▶ Exercise: Reproduce, word for word, the passage below on choosing a feature subset with Gaussian mixture modeling.

In datasets with small sample sizes, the \({\text{acc}}_{j}\) curve (as a function of \({\mathbf{F}}_{j}\)) may not be smooth. Thus, the global maxima of \({\text{acc}}_{j}\) may not be a robust criterion for selecting the final feature subset. Instead, we designed an automated procedure to select a feature subset using Gaussian mixture modeling (GMM; Trevor Hastie et al. 2009). We clustered all the \({\text{acc}}_{j}\) values into 2–4 groups. Each of them was modeled as a Gaussian distribution. Then, we selected the smallest feature subset in the group with the highest average prediction accuracy (Algorithm S2). The optimum number of groups was also automatically determined based on the Bayesian information criterion (BIC), \({\text{BIC}} = - 2L_{m} + N_{d} \log \,(N_{s} )\), where \(N_{s}\) is the sample size, L
m
is the maximum log-likelihood computed by the GMM algorithm, and \(N_{d}\) is the number of the parameters.

▶ Extracted information:
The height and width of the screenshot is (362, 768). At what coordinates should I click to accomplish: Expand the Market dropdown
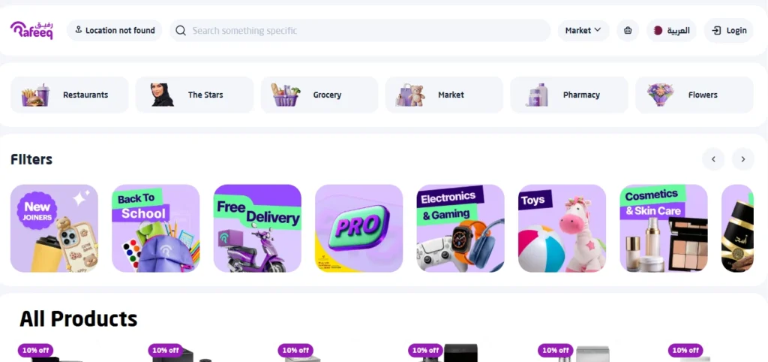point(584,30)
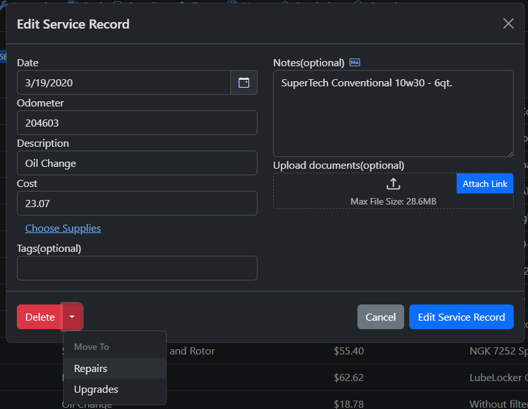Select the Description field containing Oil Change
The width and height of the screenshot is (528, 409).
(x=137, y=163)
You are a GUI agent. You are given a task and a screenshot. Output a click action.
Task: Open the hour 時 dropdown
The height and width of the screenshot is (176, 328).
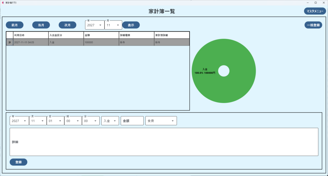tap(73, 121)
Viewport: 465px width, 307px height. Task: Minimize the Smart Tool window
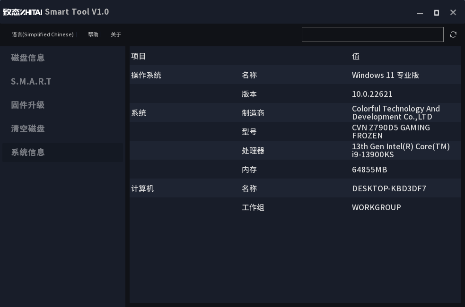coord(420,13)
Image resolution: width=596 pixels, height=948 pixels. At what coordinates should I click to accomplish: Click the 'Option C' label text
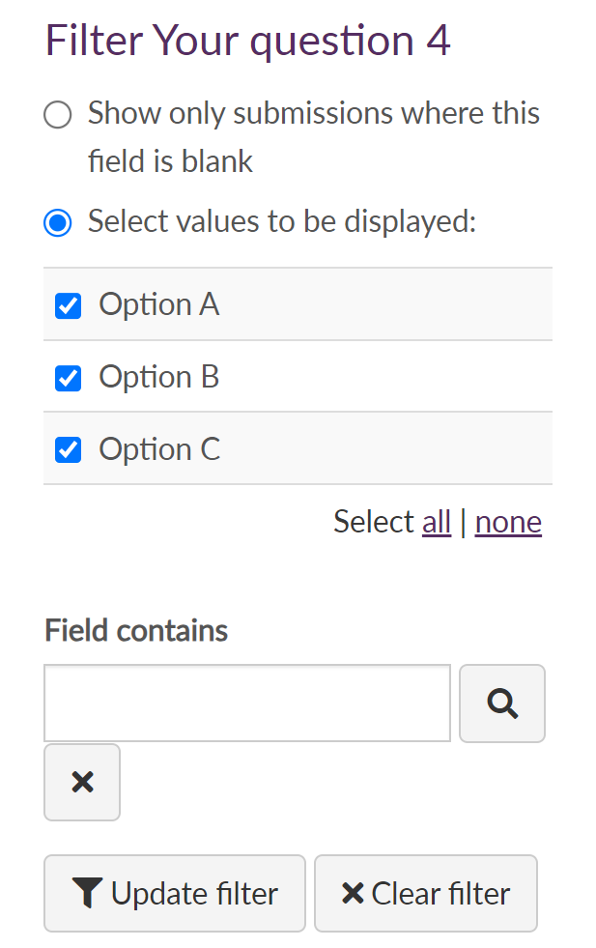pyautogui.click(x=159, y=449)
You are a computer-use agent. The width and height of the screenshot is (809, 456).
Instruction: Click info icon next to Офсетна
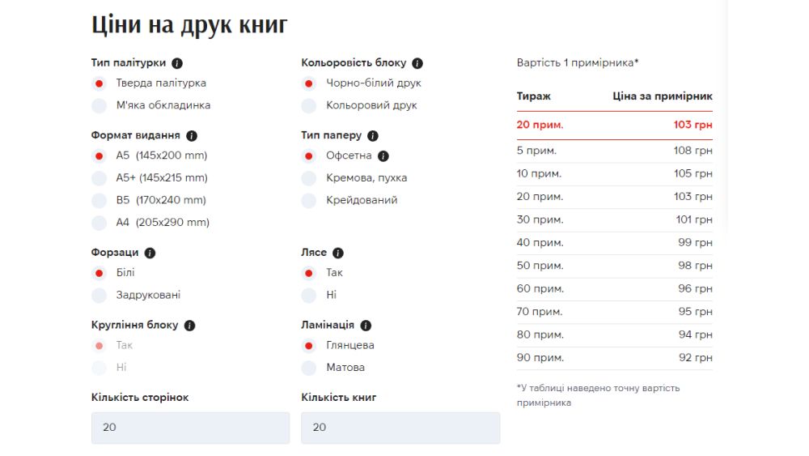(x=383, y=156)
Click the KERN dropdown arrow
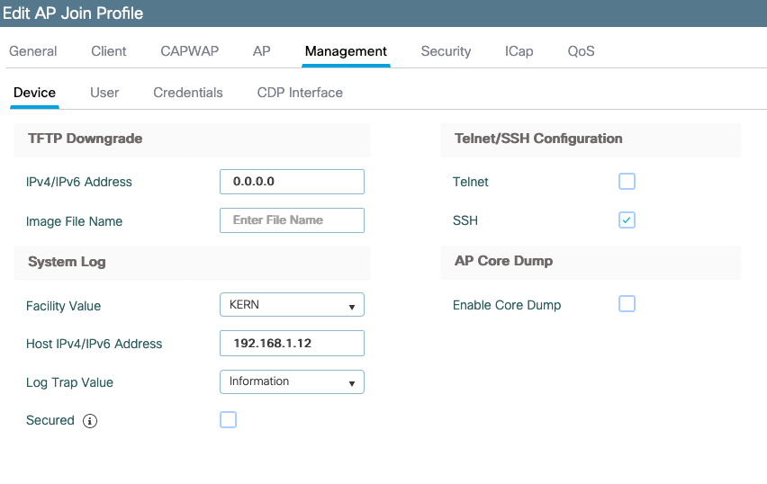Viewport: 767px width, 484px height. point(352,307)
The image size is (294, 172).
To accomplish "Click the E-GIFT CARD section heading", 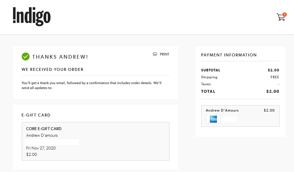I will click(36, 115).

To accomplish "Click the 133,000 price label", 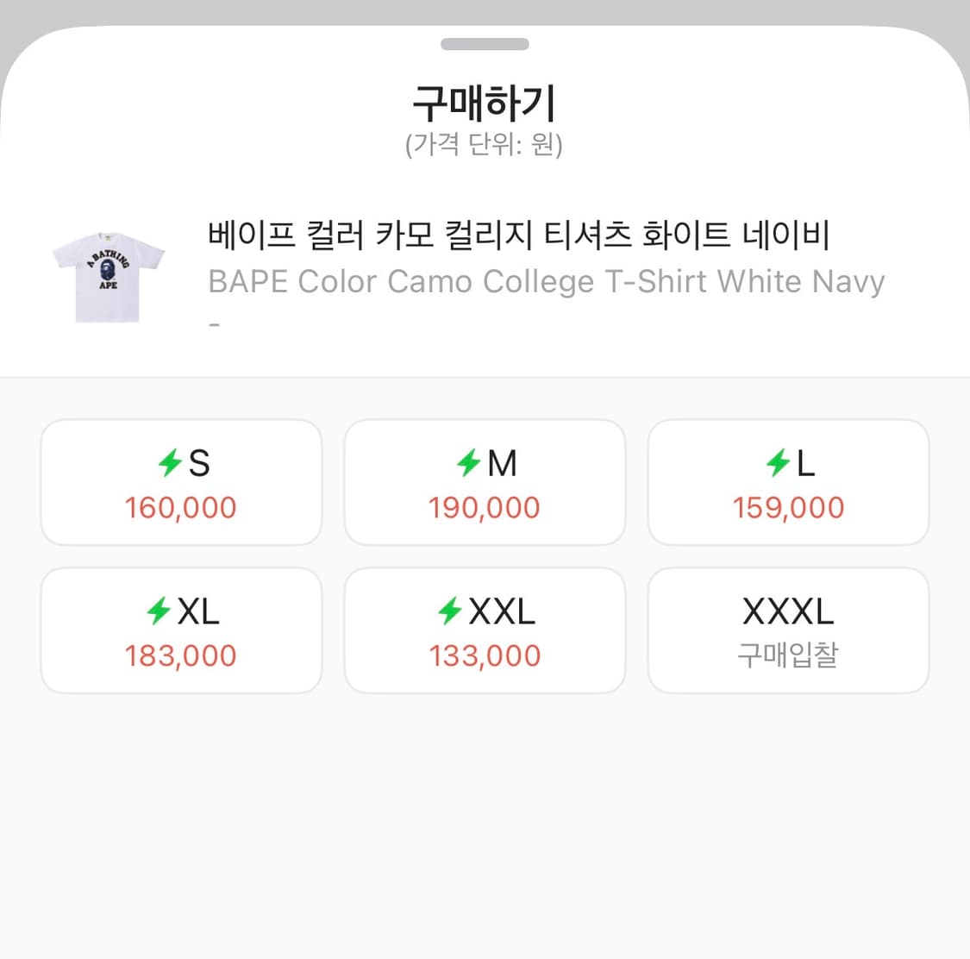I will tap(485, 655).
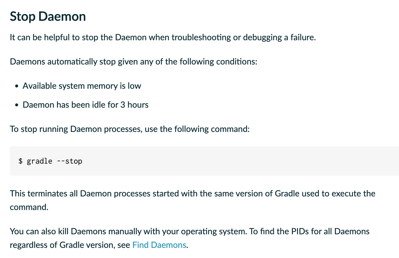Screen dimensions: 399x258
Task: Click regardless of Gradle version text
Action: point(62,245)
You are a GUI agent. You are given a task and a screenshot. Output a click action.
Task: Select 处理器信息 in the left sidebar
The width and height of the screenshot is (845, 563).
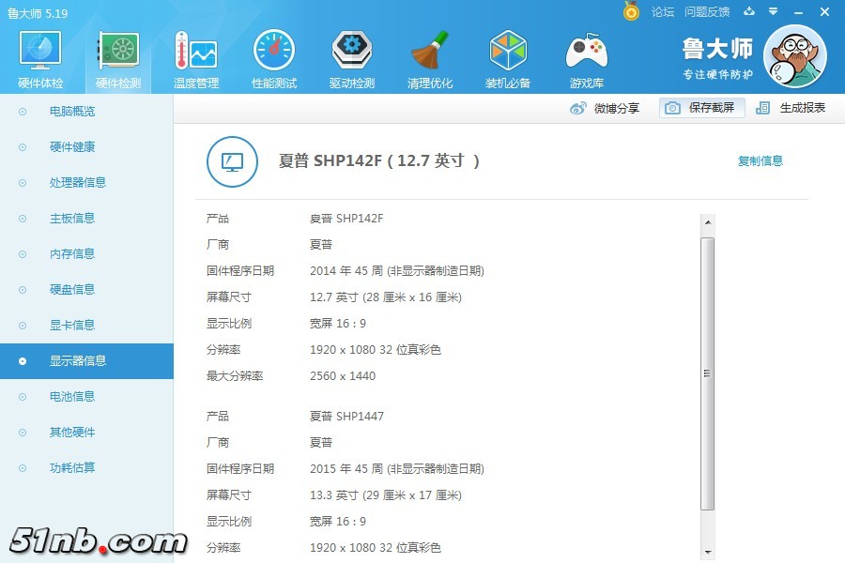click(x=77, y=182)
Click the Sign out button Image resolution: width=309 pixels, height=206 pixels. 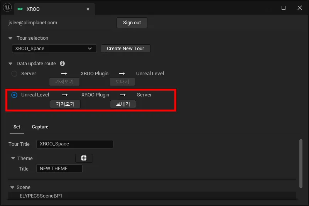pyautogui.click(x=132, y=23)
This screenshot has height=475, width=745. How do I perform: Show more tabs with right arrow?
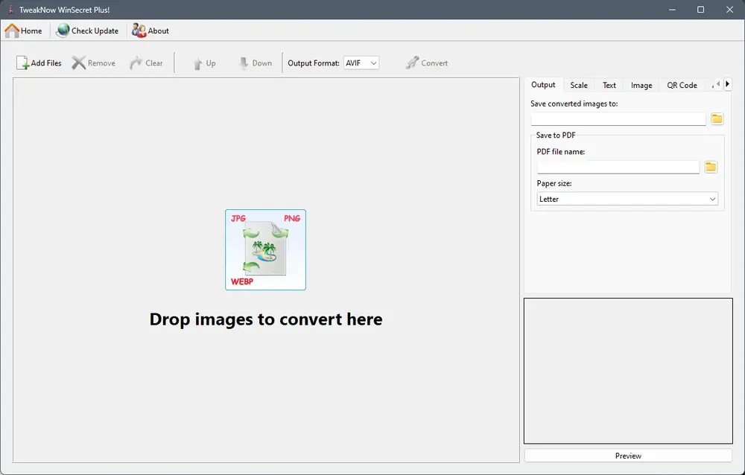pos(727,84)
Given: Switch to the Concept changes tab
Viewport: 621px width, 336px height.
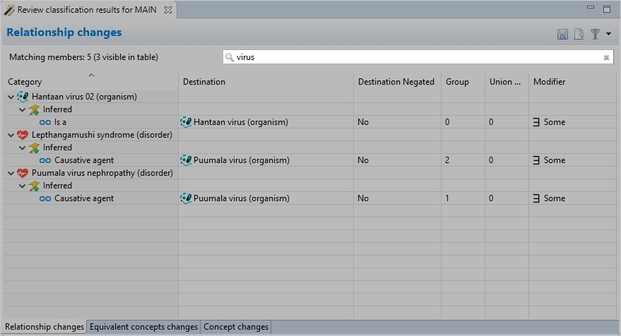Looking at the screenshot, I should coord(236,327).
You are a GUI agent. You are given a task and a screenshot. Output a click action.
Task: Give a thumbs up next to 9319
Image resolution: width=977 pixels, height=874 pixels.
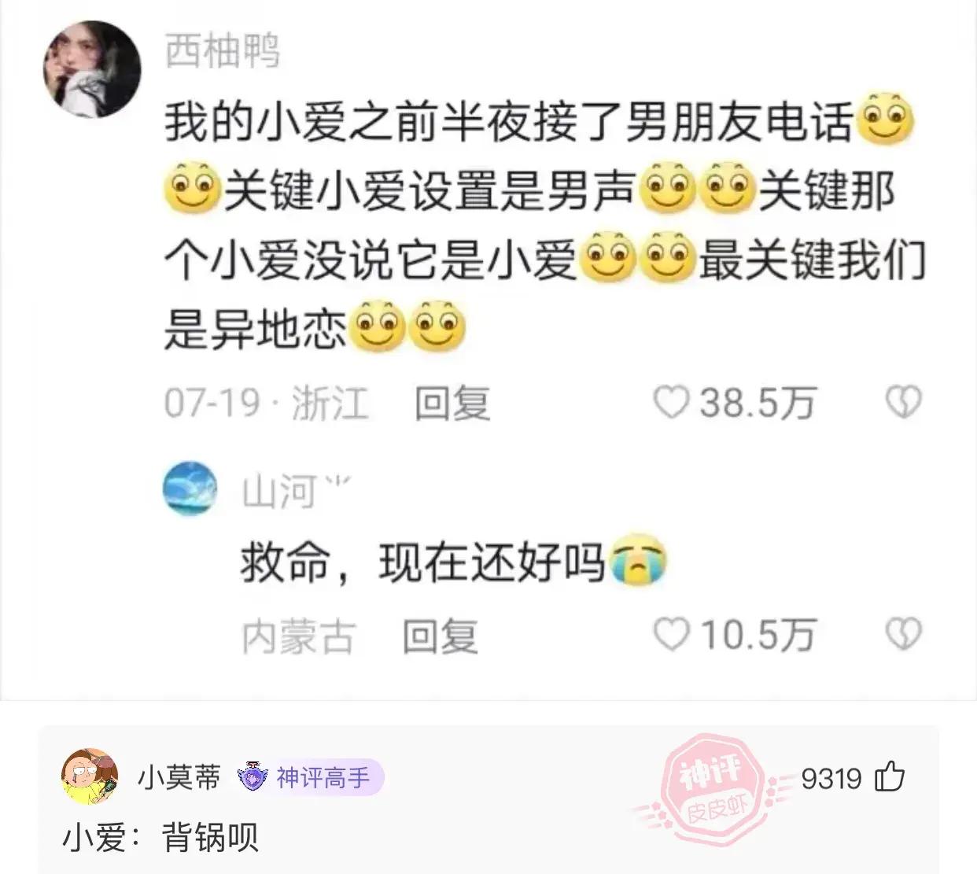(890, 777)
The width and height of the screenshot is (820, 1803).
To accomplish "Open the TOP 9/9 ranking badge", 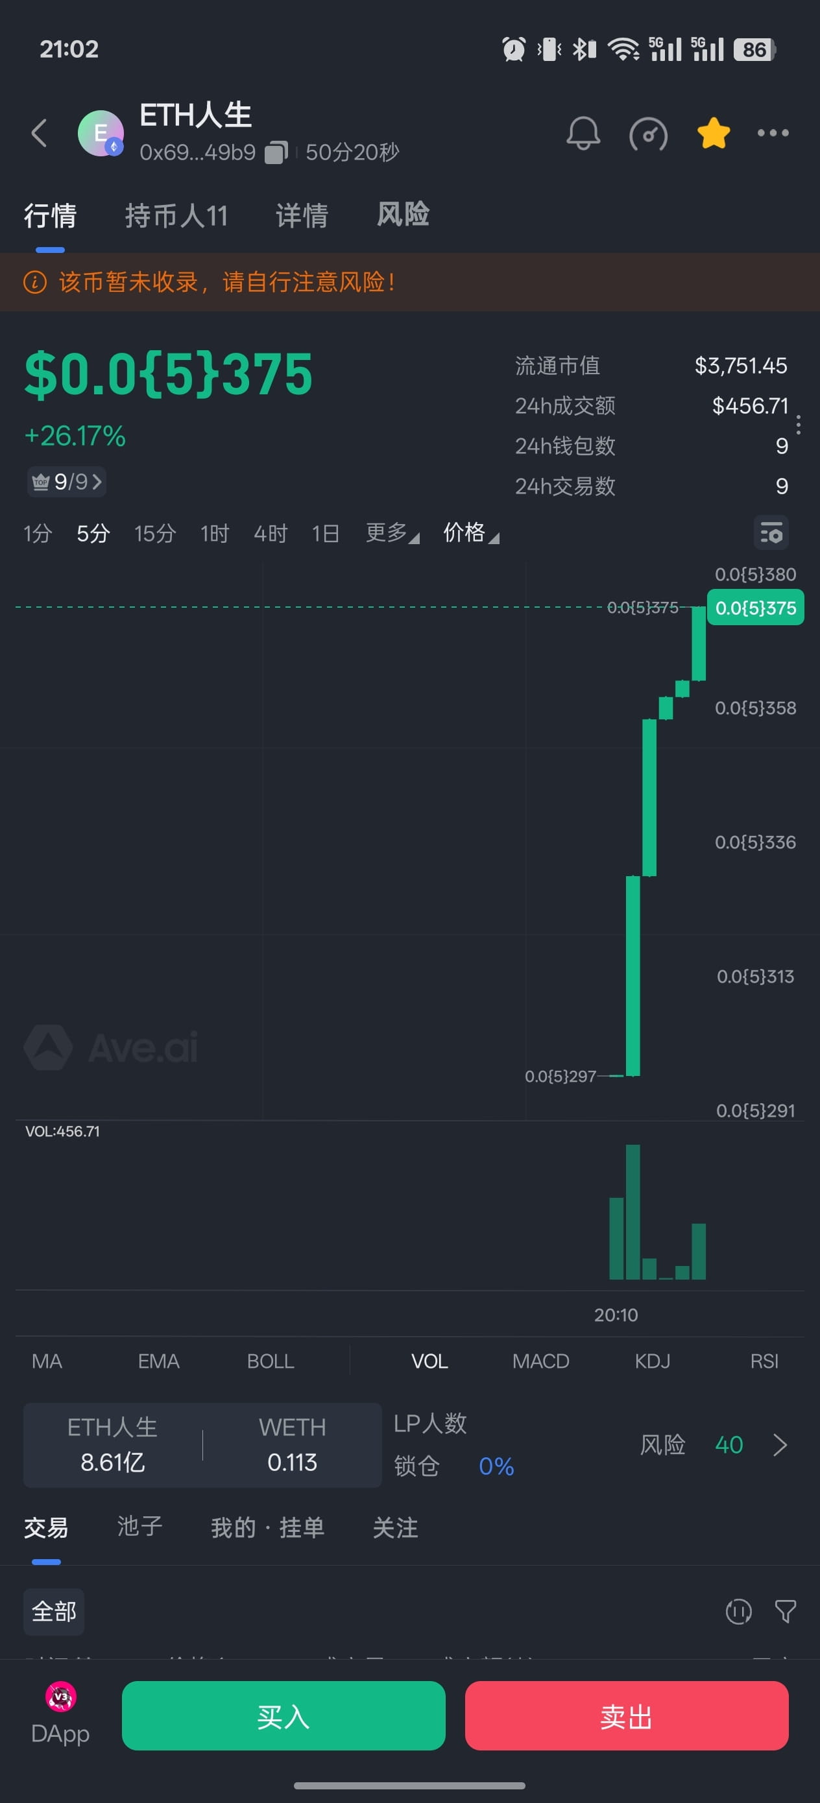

▶ Completed exercise:
In datasets with small sample sizes, the \({\text{acc}}_{j}\) curve (as a function of \({\mathbf{F}}_{j}\)) may not be smooth. Thus, the global maxima of \({\text{acc}}_{j}\) may not be a robust criterion for selecting the final feature subset. Instead, we designed an automated procedure to select a feature subset using Gaussian mixture modeling (GMM; Trevor Hastie et al. 2009). We clustered all the \({\text{acc}}_{j}\) values into 2–4 groups. Each of them was modeled as a Gaussian distribution. Then, we selected the smallest feature subset in the group with the highest average prediction accuracy (Algorithm S2). The optimum number of groups was also automatically determined based on the Bayesian information criterion (BIC), \({\text{BIC}} = - 2L_{m} + N_{d} \log \,(N_{s} )\), where \(N_{s}\) is the sample size, L
m
is the maximum log-likelihood computed by the GMM algorithm, and \(N_{d}\) is the number of the parameters.